He wrote for me from 1968 till the day he died [in 1991]. They’re now not at all times essentially the most widely known, the songs that I sang, however they’re some of the most lovely. And essentially the most tear-jerky, in some way, was once after I left him. Why he went on asking me to interpret the songs that I had impressed I don’t know — however most likely he knew that I’d be trustworthy a minimum of to that.
The concept of taking the songs — that are so rooted in numerous kinds, from pop to chanson to yé-yé to reggae — and making them orchestral sounds counterintuitive. But I perceive classical tune was once vital to him. How so?
Numerous the songs he wrote, now not just for me however for others, had been from classical tune. So “Jane B.” was once Chopin.
Whenever he sought after to offer us one thing truly gorgeous, he from time to time wrote it on classical tune — most likely out of a type of modesty, of at all times being so admiring of classical paintings that in some way he sought after to offer us the most efficient. From his pianist days — he was once a pianist at a bar in Le Touquet [a seaside town in northern France], and his father was once a classical musician — it was once from his upbringing that he knew such a lot about classical tune. Brahms was once “Baby Alone in Babylone.”
Did he pay attention to a lot classical tune?
He did when his mom died. He had bouts of short of to be unhappy, and then he would put on classical tune. Glenn Gould he at all times had below his elbow. And he had, on his little desk, an image of Chopin, and Chopin’s hand.
Is it more difficult or more effective to sing songs that had been written for you, that will have to deliver up such a lot of reminiscences?
When he first gave them to me, they had been private — and then I used to be now not essentially the most efficient receiver.
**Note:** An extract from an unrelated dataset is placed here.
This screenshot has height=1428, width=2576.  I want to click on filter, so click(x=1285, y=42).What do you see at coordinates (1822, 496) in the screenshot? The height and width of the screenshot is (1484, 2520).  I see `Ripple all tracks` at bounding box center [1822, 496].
I from time to time idea that he had a hidden message. And, in truth, after I pay attention to the phrases now, they’re much more gorgeous than I understood then. Many unhappy issues have came about now, like Kate [one of her daughters, who died in 2013]. So if I call to mind anything else, I from time to time call to mind her.
It sounds as though this venture had its roots in that tragedy.
I wasn’t superb on my very own. I didn’t know what to do. I spotted the significance of going into folks’s lives, of going to the cinema — I’d from time to time see 3, 4 movies an afternoon, from time to time see two, 3 performs every week. To perceive folks’s tales, to not take into accounts your self such a lot. It is helping, folks’s tales. Somehow making a song Serge’s songs, and realizing that folks would have reminiscences, more than likely about after I sang them first, that’s quite great.
What was once it like recording a sexually charged tune like “Je T’Aime … Moi Non Plus,” realizing it was once written for Gainsbourg’s ex, Brigitte Bardot, who didn't need their recording of it launched as a result of she was once married to anyone else? Was that bizarre?
No, no — I didn’t need any one else to sing it! Serge rang me up years after that and he mentioned, “I’ve got some bad news for you.” And I mentioned: “What? Say it quickly, then.” And he mentioned, “Brigitte’s been on the phone and she wants to bring out ‘Je T’Aime’ — her version.” I take note pondering that that was once rather simply and right kind, as it was once her tune. I nonetheless to find her model very troubling — it’s an exquisite and stunning model — so, if anything else, I've to thank her for now not short of it to come back out.
I perceive you intend to submit your diaries?
Yes, I’m seeking to translate them into French, even now. There are humorous issues, captivating issues with Serge — however beautiful miserable private stuff. It was once a lot more about how disheartened I used to be, of now not being beautiful.
From the out of doors having a look in, that’s laborious to consider. Few other people were extra glamorous, or extra universally regarded as gorgeous.
I realize it will have to be disturbing when other people say that — I’ve examine truly gorgeous other people pronouncing, “Well, I didn’t think I was much,” and I believe, “Oh God, with looks like that, I could have sunk a ship.” It’s true that if you happen to’re now not with the individual you're keen on, and they’re now not having a look at you, then it doesn’t subject what you appear to be.